EXTRACTED RECORDS >>
=====

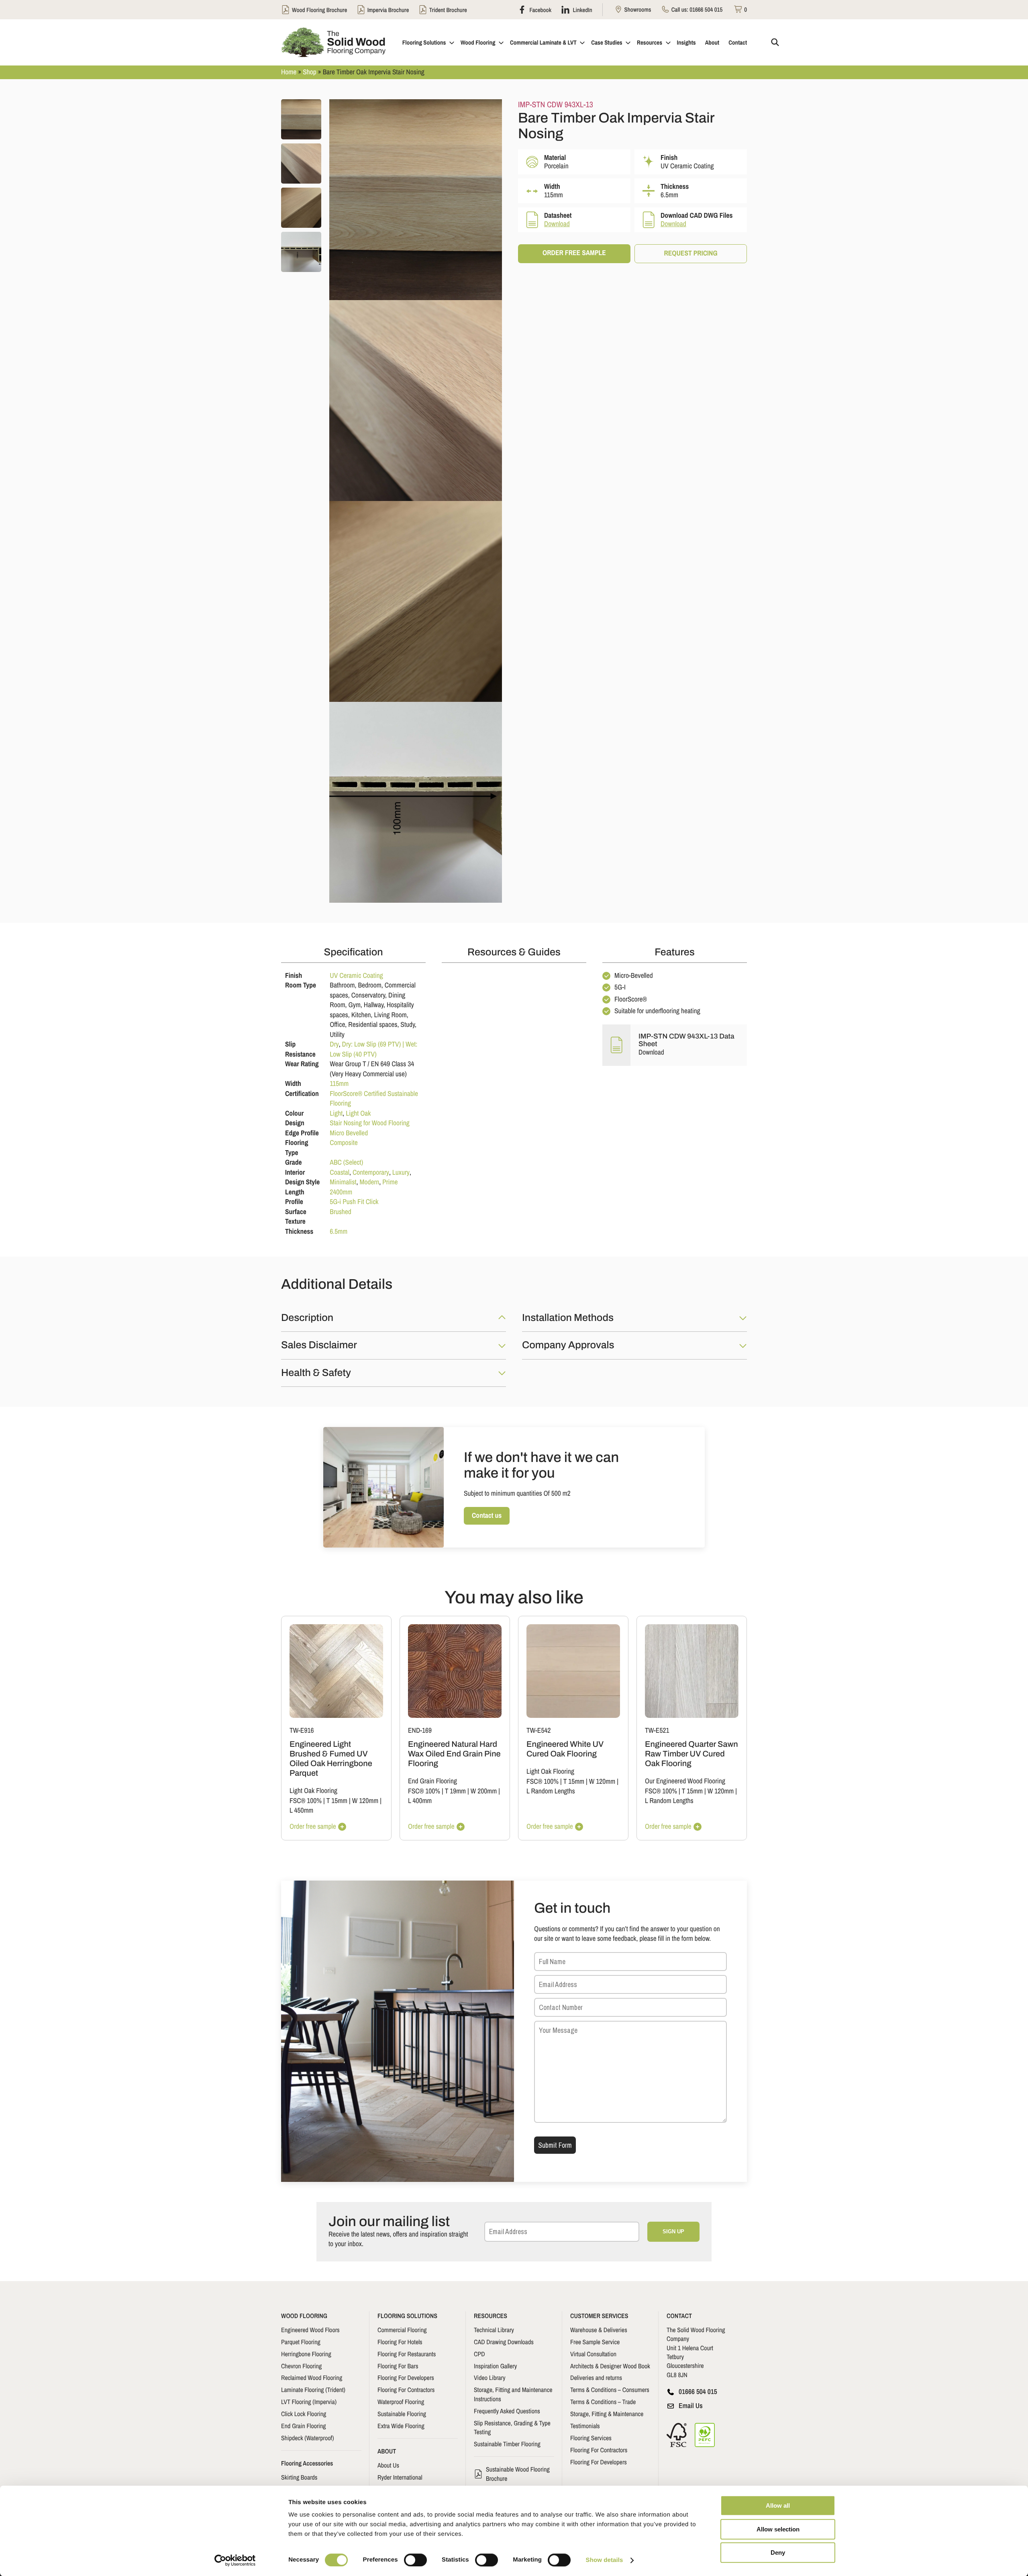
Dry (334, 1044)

=====

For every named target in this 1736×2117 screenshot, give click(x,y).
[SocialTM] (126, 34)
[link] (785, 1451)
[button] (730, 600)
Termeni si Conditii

=====

ACTIVITY >> Of all the entries above, output exactly the lines between the one holding "For every named" and the one holding "Termeni si Conditii", inclusive.

EXERCISE OUTPUT >>
For every named target in this 1736×2117 screenshot, give click(x,y).
[SocialTM] (126, 34)
[link] (785, 1451)
[button] (730, 600)
Termeni si Conditii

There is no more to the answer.